The laptop comes with a 45W charger that plugs-in via barrel-plug. It’s a two-piece design with a compact brick and long cables, and a full charge takes about 2 hours. This also charges via the USB-C port, though, but you’ll have to buy a compatible charger for it.
Price and availability
The 2020 Acer TravelMate P6 P614-51-G2 is not widely available in stores at the time of this article, so we’ll have to update once we know more.
Previous Whiskey Lake versions (code name: P614-51) are however available, starting at under 1000 USD/EUR, and given how the hardware platforms are nearly identical and the only major update of the 2020 models is the inclusion of WiFi 6, I would definitely consider the 2019 TravelMates as well, as long as they check the right boxes for you.
Follow this link for more details and updated configurations at the time you’re reading this article.
Having recently reviewed a handfull of top-tier business ultrabooks, the TravelMate P6 didn’t feel like much at first. But it grew on me the more I used it.

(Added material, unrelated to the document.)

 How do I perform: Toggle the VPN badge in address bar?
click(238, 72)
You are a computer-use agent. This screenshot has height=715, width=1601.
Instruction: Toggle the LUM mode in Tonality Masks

Yes, it’s a bit larger than other 14-inch premium ultrabooks, but that also allows it to compromise less on practically and features. It also bundles a fairly dim screen, an inconvenience if you plan to use the laptop outdoors or in bright environments, as well as a rather shallow keyboard with a quirky lighting system, which might not satisfy some of you. Not the least, performance-wise there are faster ultrabooks out there, both based on 25W six-core versions of the Comet Lake i7 or the Intel 10nm IceLake platform, with improved graphics and memory support.
As an everyday allrounder though, there’s plenty of value in the TravelMate P6, especially if you opt for one of the affordable lower-tier configurations. Acer nailed the build quality and overall feel on this laptop, included excellent IO and connectivity, and made a device that can handle daily chores well, while running cooly, quietly and efficiently. I’d recommend getting the 60Wh battery variant if battery life is important for you, though. On top of these, the TravelMate P6 also offers many of the latest bits and features you’d want in a modern laptop, such as a glass clickpad, biometrics, a 180-degrees display, full-size ports, fast wireless and optional 4G, up-firing speakers and more.
Furthermore, all these are bundled in a competitively priced package, and if you decide to opt for a lower-tier configuration at first, the RAM and storage are upgradable later on, something few other business machines allow for these days.
That’s why the Acer Travelmate P6 P614-51-G2 scores highly in our review and gets our full-recommendation. It has its quirks and might not be for everyone, but it sure is one of the most competitive ultraportables in its class and a bit of an underdog.